● TASK GOAL: Every entry needs to be repeated exactly, with nothing left out.

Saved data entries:
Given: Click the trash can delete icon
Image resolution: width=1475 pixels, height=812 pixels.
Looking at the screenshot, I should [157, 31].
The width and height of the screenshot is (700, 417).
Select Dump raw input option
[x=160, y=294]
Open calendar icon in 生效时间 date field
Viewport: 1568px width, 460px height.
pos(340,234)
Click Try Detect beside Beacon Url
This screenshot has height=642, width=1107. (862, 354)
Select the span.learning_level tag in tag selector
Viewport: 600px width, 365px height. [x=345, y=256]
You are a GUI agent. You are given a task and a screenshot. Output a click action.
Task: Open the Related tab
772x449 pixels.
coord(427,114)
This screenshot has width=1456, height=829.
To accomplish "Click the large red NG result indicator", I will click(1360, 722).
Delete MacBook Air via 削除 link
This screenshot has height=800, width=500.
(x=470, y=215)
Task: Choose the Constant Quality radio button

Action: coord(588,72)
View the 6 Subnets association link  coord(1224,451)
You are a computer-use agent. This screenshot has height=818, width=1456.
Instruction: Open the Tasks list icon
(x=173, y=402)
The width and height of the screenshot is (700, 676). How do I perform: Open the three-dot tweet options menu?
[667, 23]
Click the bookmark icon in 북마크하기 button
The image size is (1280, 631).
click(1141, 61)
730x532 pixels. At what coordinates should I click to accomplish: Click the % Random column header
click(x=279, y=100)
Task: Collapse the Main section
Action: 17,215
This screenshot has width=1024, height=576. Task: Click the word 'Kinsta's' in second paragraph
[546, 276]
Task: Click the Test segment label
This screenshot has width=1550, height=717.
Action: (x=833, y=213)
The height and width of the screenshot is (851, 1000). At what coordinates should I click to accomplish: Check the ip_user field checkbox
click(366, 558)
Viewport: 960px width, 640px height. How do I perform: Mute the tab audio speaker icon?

● FINISHED TASK:
Given: Click the trash can delete icon
Image resolution: width=1475 pixels, height=812 pixels.
Looking at the screenshot, I should [157, 31].
The width and height of the screenshot is (700, 417).
Select Dump raw input option
[x=160, y=294]
Open calendar icon in 生效时间 date field
Viewport: 1568px width, 460px height.
pos(340,234)
Click Try Detect beside Beacon Url
This screenshot has height=642, width=1107. (862, 354)
Select the span.learning_level tag in tag selector
Viewport: 600px width, 365px height. [x=345, y=256]
You are a GUI agent. You are given a task and a screenshot. Output a click action.
Task: Open the Related tab
772x449 pixels.
coord(427,114)
This screenshot has width=1456, height=829.
To accomplish "Click the large red NG result indicator", I will click(1360, 722).
Delete MacBook Air via 削除 link
This screenshot has height=800, width=500.
(x=470, y=215)
Task: Choose the Constant Quality radio button

Action: coord(588,72)
View the 6 Subnets association link  coord(1224,451)
You are a computer-use agent. This screenshot has height=818, width=1456.
Instruction: Open the Tasks list icon
(x=173, y=402)
The width and height of the screenshot is (700, 676). How do I perform: Open the three-dot tweet options menu?
[667, 23]
Click the bookmark icon in 북마크하기 button
The image size is (1280, 631).
click(1141, 61)
730x532 pixels. At what coordinates should I click to accomplish: Click the % Random column header
click(x=279, y=100)
Task: Collapse the Main section
Action: 17,215
This screenshot has width=1024, height=576. Task: Click the word 'Kinsta's' in second paragraph
[546, 276]
Task: Click the Test segment label
This screenshot has width=1550, height=717.
Action: (x=833, y=213)
The height and width of the screenshot is (851, 1000). At what coordinates should I click to accomplish: Check the ip_user field checkbox
click(366, 558)
Viewport: 960px width, 640px height. How do I perform: Mute the tab audio speaker icon?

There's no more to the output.